Love never gives up.  How many times have I already given up hope just this week that my girls will ever follow my instructions?
Love cares more for others than for self.   How often have I already not listened to what my girls have to say because I think I have a better idea?
Love doesn’t want what it doesn’t have.  Why must I always be in control?
Love doesn’t strut,    Why must I sometimes pour salt into their wounds when they make a decision contrary to my advice and I am proven right?
Doesn’t have a swelled head,   What would happen if I behaved first as a daughter of God and as Mom-and-in-charge second?
Doesn’t force itself on others,  See above about always being in control 
Isn’t always “me first,”    Perhaps I should play with my daughters first and get my housework done (which will always be present) at another time every now and then.

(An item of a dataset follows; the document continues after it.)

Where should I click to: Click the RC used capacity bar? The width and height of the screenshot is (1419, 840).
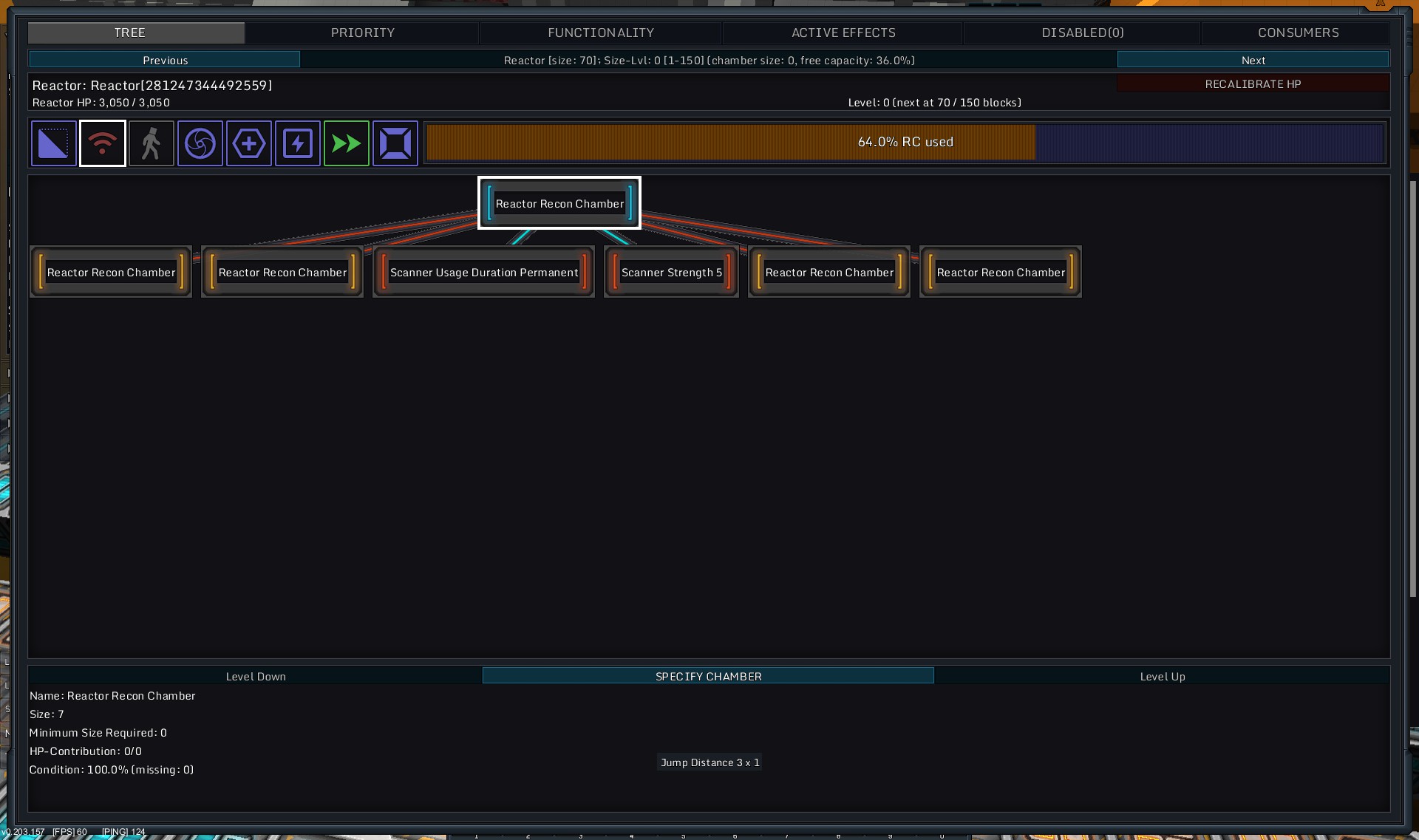pos(905,142)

Doesn’t fly off the handle,   Not much more to say here…ugh…
Doesn’t keep score of the sins of others,  Sentences that begin with “remember that time when you…” and are meant to sting need to be reworked and said differently.
Doesn’t revel when others grovel,   I need to remember how much it can take out of a person to apologize sometimes.  My daughters are people, too.

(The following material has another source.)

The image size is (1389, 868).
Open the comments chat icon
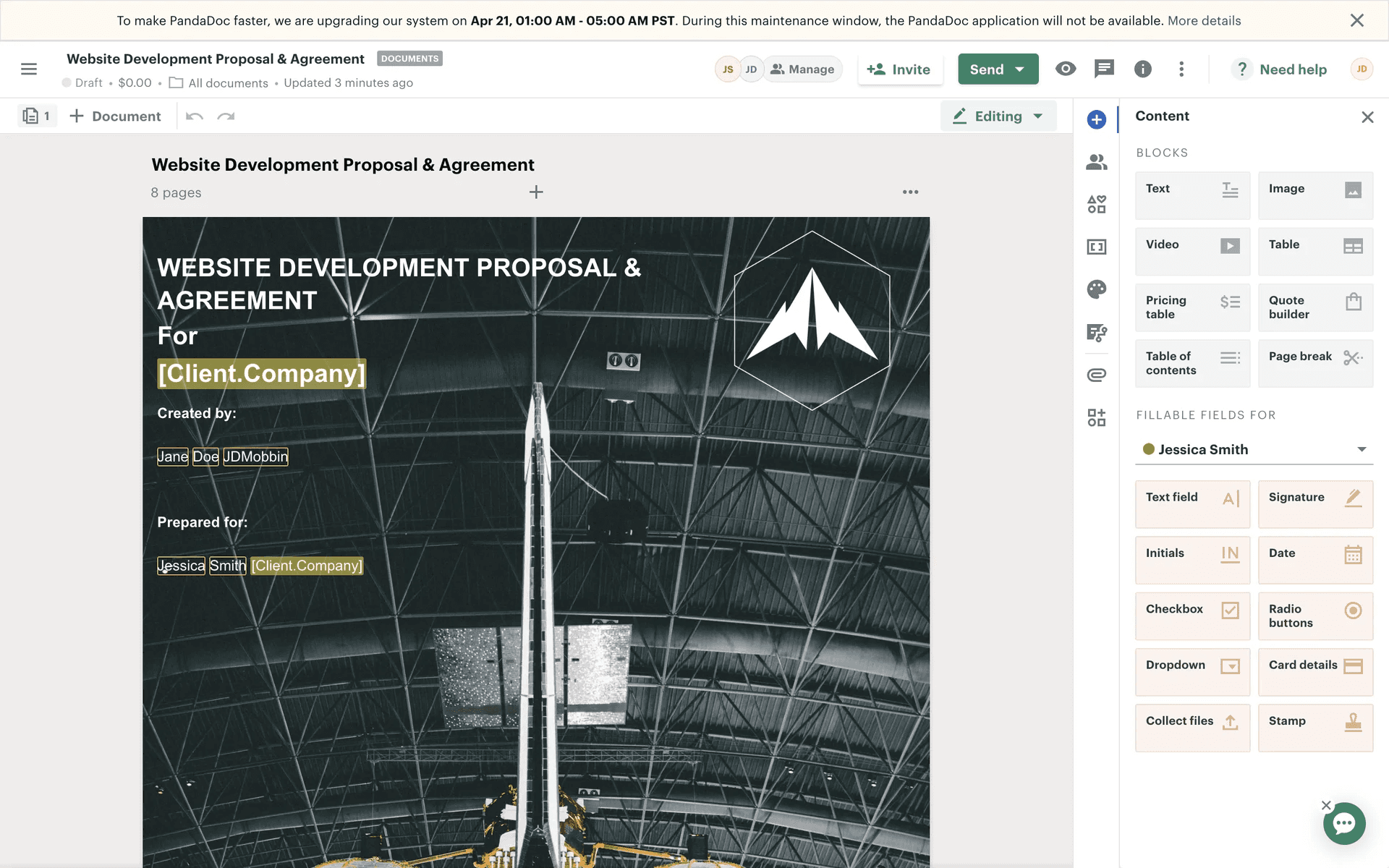point(1104,69)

Takes pleasure in the flowering of truth,   When my children have the courage to tell me the truth when they have erred, I want to rejoice in that truth, focus on the lesson, and avoid shaming them.
Puts up with anything,    Need some serious work in this area…yeah…
Trusts God always,    Could do this more…
Always looks for the best,  With God’s help, I can…
Never looks back,    Same thing as not keeping score in my book…
But keeps going to the end.  Even when I’m tired, and my children are tired, and we’re tired of each other…
Love never dies.  Praise the Lord!
(1 Cor 13:1-10a The Message)

It has taken me a long time not to be satisfied with merely “getting through” or “surviving” life.  Just three short years ago I would have said something to the effect of, “All we need to do is get through these first couple of bumpy weeks, and summer will be fun and smooth sailing.” I’ve learned that this is hogwash (for several reasons).  Each day that God gives us is an absolute gift and treasure, not something to “get through”.  Even each day during the first two weeks of summer at home with my girls.  

Scratch that.  These days that the three of us have together are especially precious simply because God has given them to us.  And I choose to love these days, as I choose to love my daughters ala 1 Corinthians 13. 

I’ll just have to dig in a little deeper when the whining starts.